The plaintiff argues that the defendant relinquished its right to summary judgment by not addressing the CSMS Message or the plaintiff's reliance on the message in its motion for summary judgment, facts the plaintiff claims are genuine and material. Pl's Resp. at 3-8. The fact that the defendant has not discussed the CSMS message is not an admission that it is ambiguous, since the only valid interpretation of it is one that would support the unambiguous language of the USCTA. See e.g., Precision Specialty Metals, Inc. v. United States, 24 CIT 1016, 1024, 116 F.Supp.2d 1350, 1360 (2000) ("[i]f that statute is clear on its face, the court must follow Congressional intent, regardless of the existence of an interpretation by Customs to the contrary"). The CSMS Message does not "establish a completely different deadline" for refund requests or create an ambiguity that would preclude summary judgment for the defendant, as argued by the plaintiff. The message accordingly would not affect the outcome of the suit under the governing law. See Lindahl v. Air France, 930 F.2d 1434, 1436-37 (9th Cir. 1991), referencing Anderson v. Liberty Lobby, Inc., 477 U.S. 242, 248-49 (1986) (a fact is material if it could affect the outcome of the suit, and factual disputes which are "irrelevant or unnecessary will not be counted").
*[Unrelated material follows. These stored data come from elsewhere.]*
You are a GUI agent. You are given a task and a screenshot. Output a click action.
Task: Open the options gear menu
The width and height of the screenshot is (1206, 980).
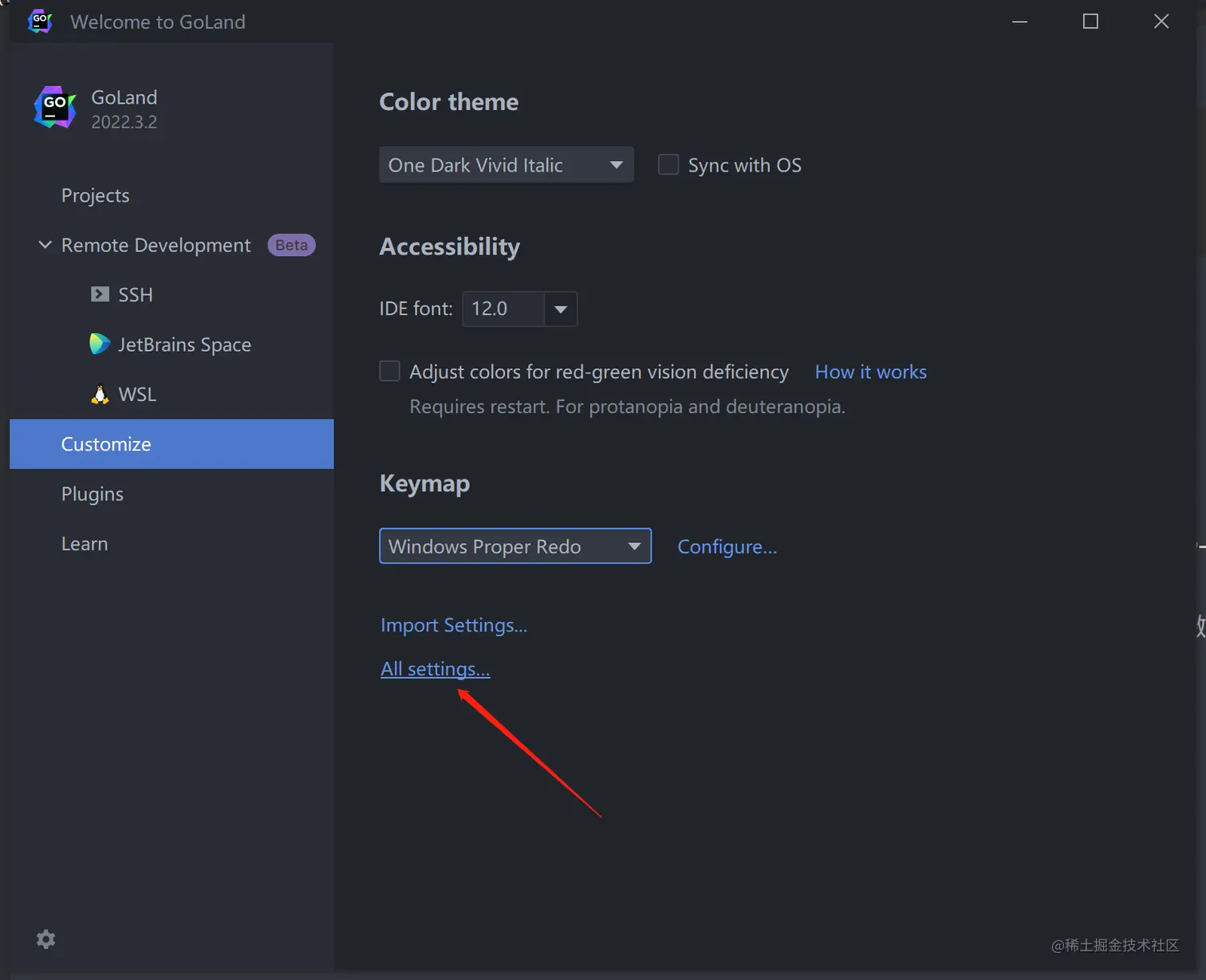46,939
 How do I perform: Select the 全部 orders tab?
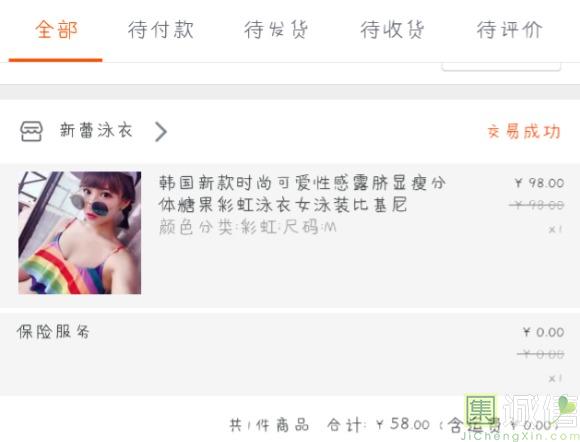coord(56,30)
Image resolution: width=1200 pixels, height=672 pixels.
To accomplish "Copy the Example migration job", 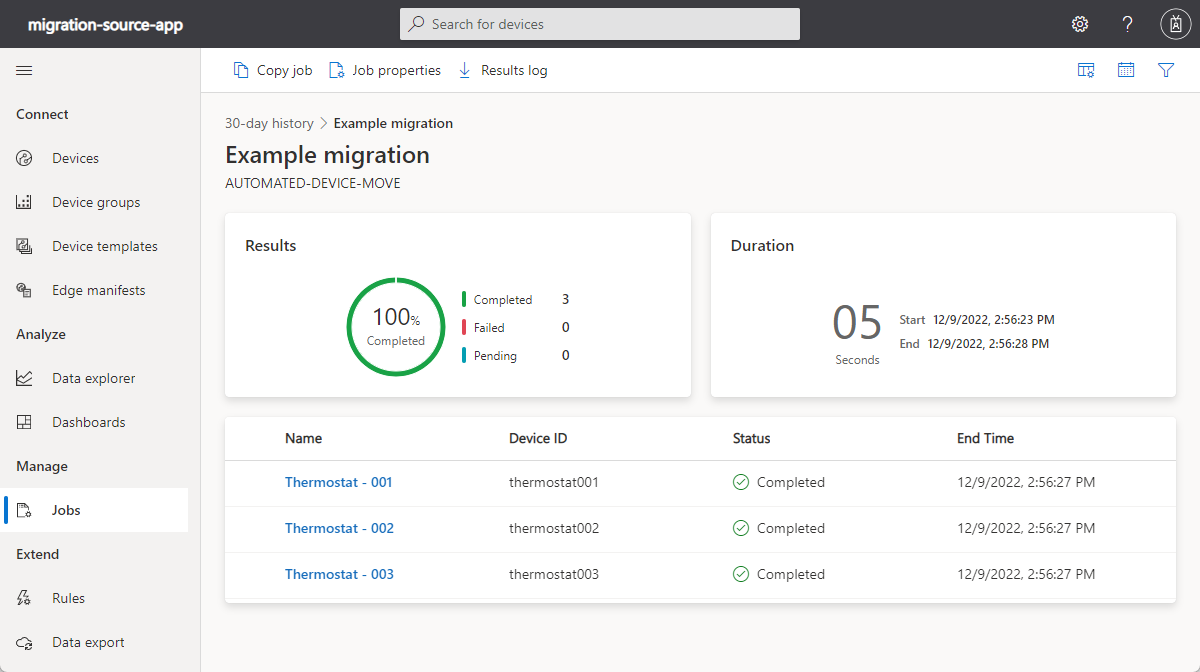I will (272, 70).
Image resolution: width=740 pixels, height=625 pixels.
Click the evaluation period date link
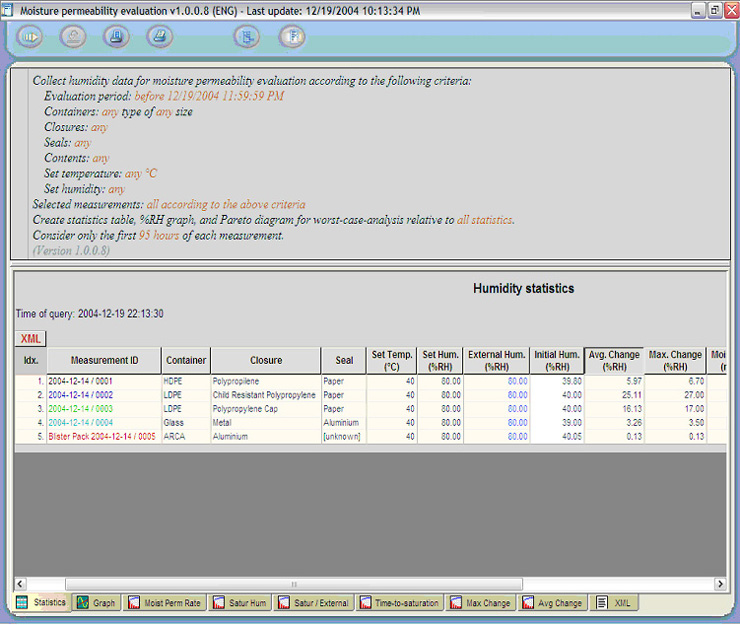(209, 96)
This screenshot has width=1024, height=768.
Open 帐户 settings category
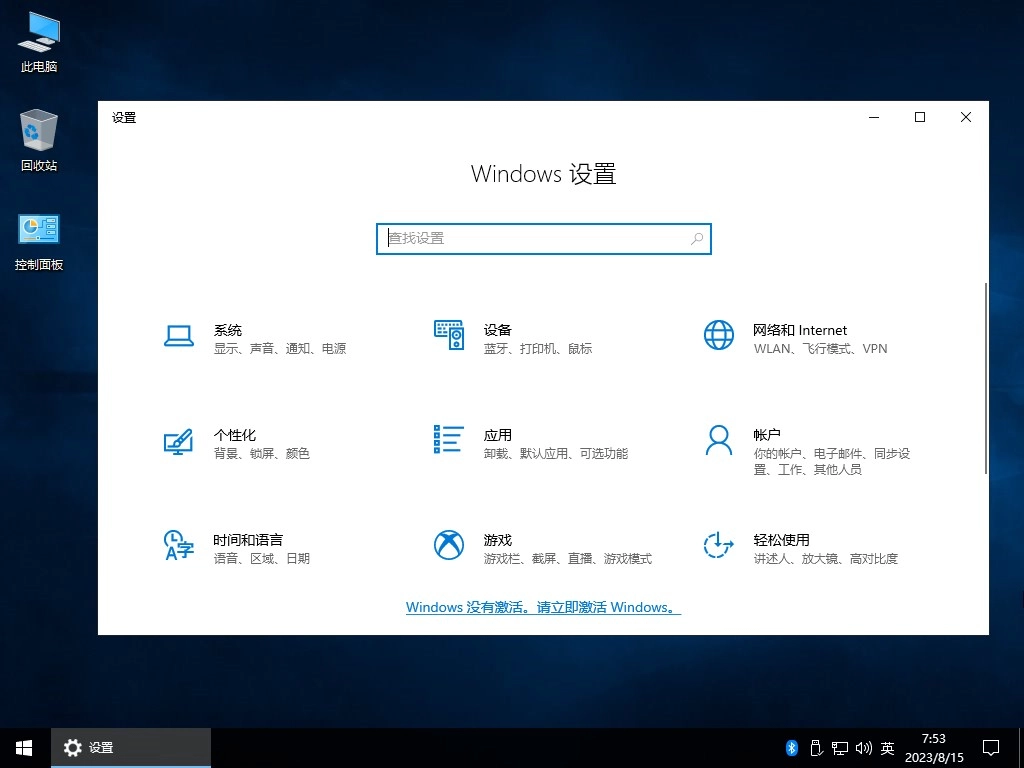766,443
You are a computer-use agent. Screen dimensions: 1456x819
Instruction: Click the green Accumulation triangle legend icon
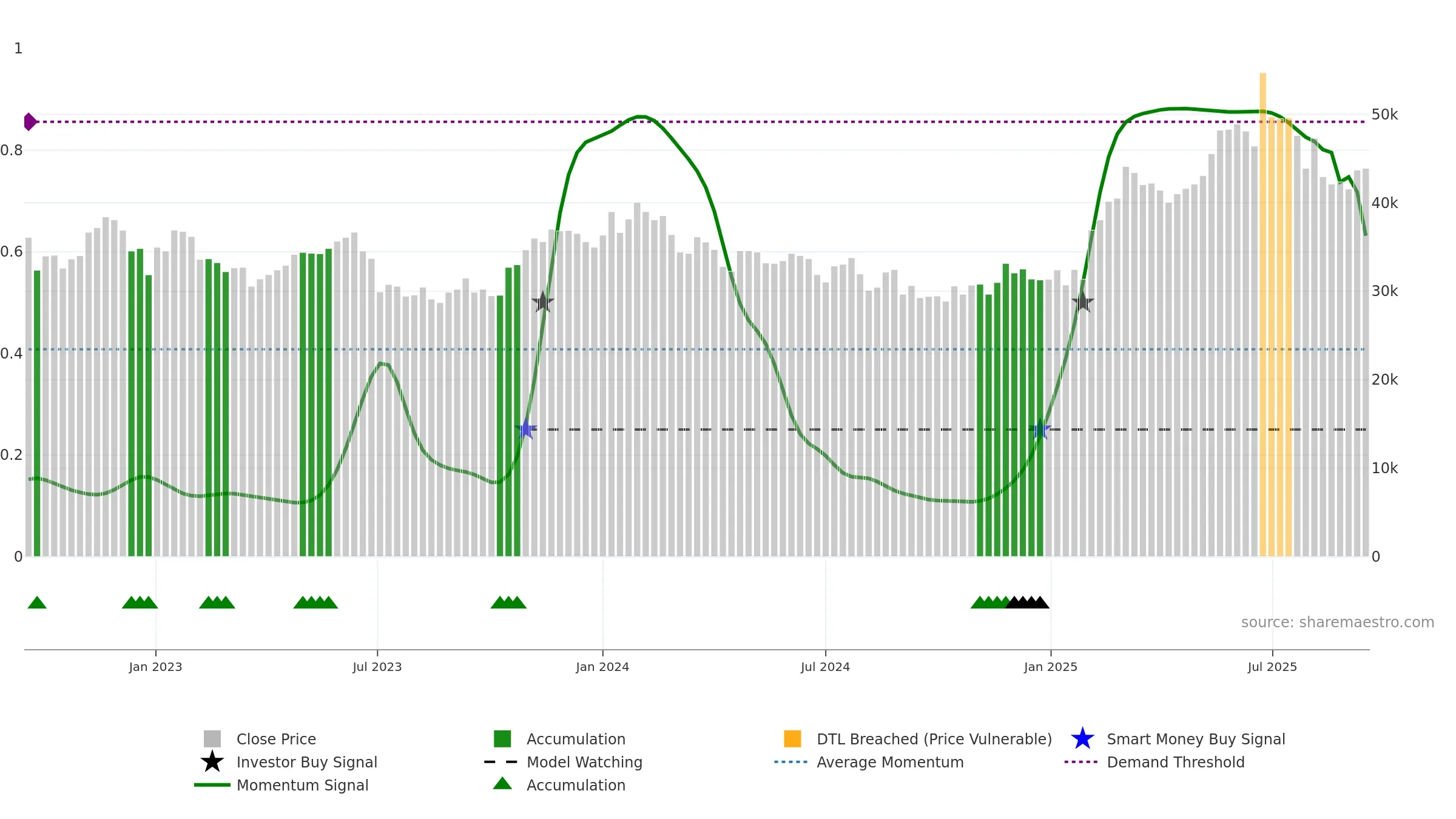tap(502, 784)
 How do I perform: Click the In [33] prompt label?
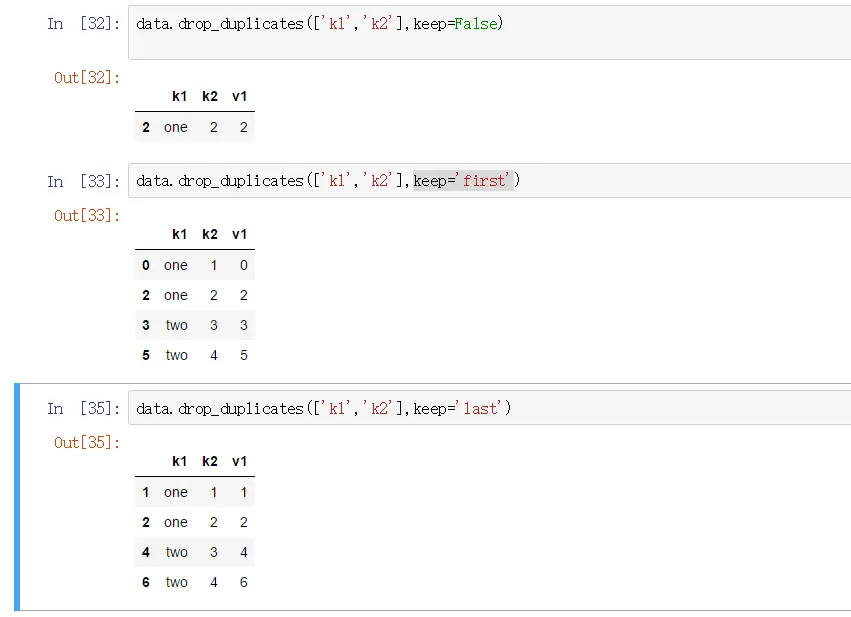83,181
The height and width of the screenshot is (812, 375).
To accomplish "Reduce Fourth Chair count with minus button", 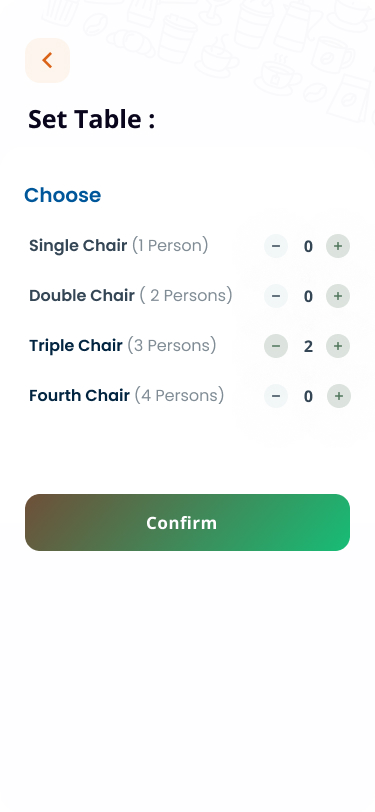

The forgoing obviates detailed discussion of the plaintiff's equitable tolling argument. Even assuming, arguendo, such argument to be relevant, the plaintiff's main contention in this regard relies upon, Bull S.A. v. Comer, 55 F.3d 678 (D.C. Cir. 1995), in which the court granted an equitable tolling request as a result of that litigant's justifiable reliance on a government official who advised the litigant as to a certain unambiguous date that turned out to be erroneous advice. The plaintiff here has not persuaded that the "ambiguity" relevant to its circumstances is analogous to Bull, as the CSMS Message cannot reasonably be construed in the manner advocated by the plaintiff, nor does the plaintiff offer proof of activity that could reasonably be construed as detrimental reliance upon official advice. That is, this not an instance where a government official has issued erroneous advice contrary to law upon which the recipient could reasonably rely, nor has the plaintiff provided other "equitable reasons" that excuse its failure to meet the statutory deadline. See id. at 681-83. The court has considered the plaintiff's other arguments and finds them unpersuasive.
The defendant's filings and the undisputed facts demonstrate that the plaintiff's duty refund request was untimely as a matter of law. There being no genuine issues of material fact requiring trial, judgment will enter accordingly.